GIVEN DATA section start

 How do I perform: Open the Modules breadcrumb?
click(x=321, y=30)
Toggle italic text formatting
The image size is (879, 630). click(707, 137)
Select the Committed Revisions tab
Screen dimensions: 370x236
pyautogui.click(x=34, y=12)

GIVEN DATA section end

▶ PROBLEM DETAILS
Can you restate every record above word for word?

▶ THE ANSWER
 How do I perform: Open the Modules breadcrumb?
click(x=321, y=30)
Toggle italic text formatting
The image size is (879, 630). click(707, 137)
Select the Committed Revisions tab
Screen dimensions: 370x236
pyautogui.click(x=34, y=12)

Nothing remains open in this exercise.